NOTE: R is the name of the programming language itself and RStudio is a convenient interface. To throw even more lingo in, you may be accessing RStudio through a web-based version called Posit Cloud. But R is the programming language you are learning :)

During this lab, you’ll investigate the following research questions (don’t worry if you’re new to volleyball, we’ll introduce lingo soon!):

  • Which NCAA Division I women’s volleyball team had the best and worst records during the 2022-3 season? What percentage of matches did they win?
  • How many kills are typically scored per set?
  • What is the most common way of scoring a point in volleyball (kill, block, or ace)?
  • Which region has the most teams? Which conference has the most teams? How many teams are in a typical conference?
  • If your defense tends to be strong (e.g. lots of digs), does your offense also tend to be strong (lots of kills)?
  • Which conference had the most teams with winning seasons? Which conference had the least?
  • Does the average number of blocks vary by region?
  • What’s the relationship between a team’s hitting percentage, their opponent’s hitting percentage, and their win percentage?
  • If a team has strong hitters (that get lots of kills), are they also more likely to have strong blockers?
  • What’s the relationship between assists and kills?

Getting started: Volleyball data

The first step to any analysis in R is to load necessary packages and data.

You can think of packages like apps on your phone; they extend the functionality and give you access to many more features beyond what comes in the “base package”.
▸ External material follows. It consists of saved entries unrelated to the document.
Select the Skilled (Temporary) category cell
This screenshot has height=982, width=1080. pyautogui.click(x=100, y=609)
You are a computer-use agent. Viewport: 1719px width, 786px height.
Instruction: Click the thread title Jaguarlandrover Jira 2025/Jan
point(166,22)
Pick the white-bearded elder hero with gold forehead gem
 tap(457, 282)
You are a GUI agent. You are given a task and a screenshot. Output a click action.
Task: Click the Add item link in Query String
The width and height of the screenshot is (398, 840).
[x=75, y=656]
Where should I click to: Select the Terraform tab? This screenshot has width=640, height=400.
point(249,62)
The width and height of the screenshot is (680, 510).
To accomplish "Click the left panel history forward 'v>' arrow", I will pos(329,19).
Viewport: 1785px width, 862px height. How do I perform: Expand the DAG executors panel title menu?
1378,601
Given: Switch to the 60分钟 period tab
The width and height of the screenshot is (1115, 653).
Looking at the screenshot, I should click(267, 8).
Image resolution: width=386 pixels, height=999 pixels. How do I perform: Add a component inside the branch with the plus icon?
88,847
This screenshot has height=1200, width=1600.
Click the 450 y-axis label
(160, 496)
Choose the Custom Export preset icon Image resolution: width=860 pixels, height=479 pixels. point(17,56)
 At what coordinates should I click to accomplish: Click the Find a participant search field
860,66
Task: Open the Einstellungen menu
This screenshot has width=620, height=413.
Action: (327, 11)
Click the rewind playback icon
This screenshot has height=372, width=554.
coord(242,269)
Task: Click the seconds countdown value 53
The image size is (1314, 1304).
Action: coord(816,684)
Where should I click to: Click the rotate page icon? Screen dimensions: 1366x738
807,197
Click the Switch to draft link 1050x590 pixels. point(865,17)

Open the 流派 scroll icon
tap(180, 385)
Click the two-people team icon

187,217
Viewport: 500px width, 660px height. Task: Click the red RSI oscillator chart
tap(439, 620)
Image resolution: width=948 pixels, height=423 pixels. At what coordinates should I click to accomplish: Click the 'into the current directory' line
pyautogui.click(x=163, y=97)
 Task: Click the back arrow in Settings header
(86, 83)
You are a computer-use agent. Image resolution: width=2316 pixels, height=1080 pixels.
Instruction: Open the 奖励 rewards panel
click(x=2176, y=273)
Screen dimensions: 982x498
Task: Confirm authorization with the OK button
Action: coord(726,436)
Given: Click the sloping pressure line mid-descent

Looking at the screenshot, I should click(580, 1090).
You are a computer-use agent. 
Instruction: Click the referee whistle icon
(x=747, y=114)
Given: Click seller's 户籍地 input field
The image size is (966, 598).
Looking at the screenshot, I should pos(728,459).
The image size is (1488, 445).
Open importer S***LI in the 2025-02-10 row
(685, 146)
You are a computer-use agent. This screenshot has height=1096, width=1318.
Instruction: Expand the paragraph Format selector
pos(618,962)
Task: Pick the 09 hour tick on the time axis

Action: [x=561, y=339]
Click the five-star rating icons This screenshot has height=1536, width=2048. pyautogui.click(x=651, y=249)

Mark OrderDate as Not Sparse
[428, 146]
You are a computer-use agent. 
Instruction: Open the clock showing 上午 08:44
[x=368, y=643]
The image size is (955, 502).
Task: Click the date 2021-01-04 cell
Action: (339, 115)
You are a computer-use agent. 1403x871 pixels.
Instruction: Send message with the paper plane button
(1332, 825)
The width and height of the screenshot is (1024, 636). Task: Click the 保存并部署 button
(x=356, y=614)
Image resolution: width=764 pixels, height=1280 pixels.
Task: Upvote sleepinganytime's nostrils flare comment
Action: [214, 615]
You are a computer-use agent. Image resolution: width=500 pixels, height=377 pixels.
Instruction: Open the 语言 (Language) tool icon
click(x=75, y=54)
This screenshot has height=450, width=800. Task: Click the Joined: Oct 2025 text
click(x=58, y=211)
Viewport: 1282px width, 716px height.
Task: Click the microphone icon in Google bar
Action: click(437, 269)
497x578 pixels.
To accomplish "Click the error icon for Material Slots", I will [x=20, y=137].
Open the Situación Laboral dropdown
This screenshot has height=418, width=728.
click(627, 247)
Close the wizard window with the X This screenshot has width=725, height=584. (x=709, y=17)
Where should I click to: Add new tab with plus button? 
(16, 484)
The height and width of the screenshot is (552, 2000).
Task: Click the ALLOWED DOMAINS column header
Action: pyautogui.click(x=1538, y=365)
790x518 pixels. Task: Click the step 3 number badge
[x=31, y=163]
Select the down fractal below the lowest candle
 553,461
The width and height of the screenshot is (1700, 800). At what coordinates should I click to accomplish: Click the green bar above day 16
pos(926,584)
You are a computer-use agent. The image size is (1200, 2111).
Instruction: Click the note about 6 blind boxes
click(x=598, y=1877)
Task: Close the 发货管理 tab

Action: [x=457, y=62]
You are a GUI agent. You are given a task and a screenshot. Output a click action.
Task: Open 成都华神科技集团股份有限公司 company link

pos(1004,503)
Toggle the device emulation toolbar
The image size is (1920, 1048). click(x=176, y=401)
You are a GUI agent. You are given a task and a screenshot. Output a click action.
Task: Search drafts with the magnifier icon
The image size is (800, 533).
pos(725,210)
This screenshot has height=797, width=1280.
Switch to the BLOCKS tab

Running the following code will load the tidyverse and ggridges packages and the volleyball data we will be using in this lab.

TIP: As you follow along in the lab, you should run each corresponding code chunk in your .qmd document. To “Run” a code chunk, you can press the green “Play” button in the top right corner of the code chunk in your .qmd. You can also place your cursor anywhere in the line(s) of code you want to run and press “command + return” (Mac) or “Ctrl + Enter” (Windows).

TIP: Using a hashtag in R allows you to add comments to your code (in plain English). Data scientists often use comments to explain what each piece of the code is doing.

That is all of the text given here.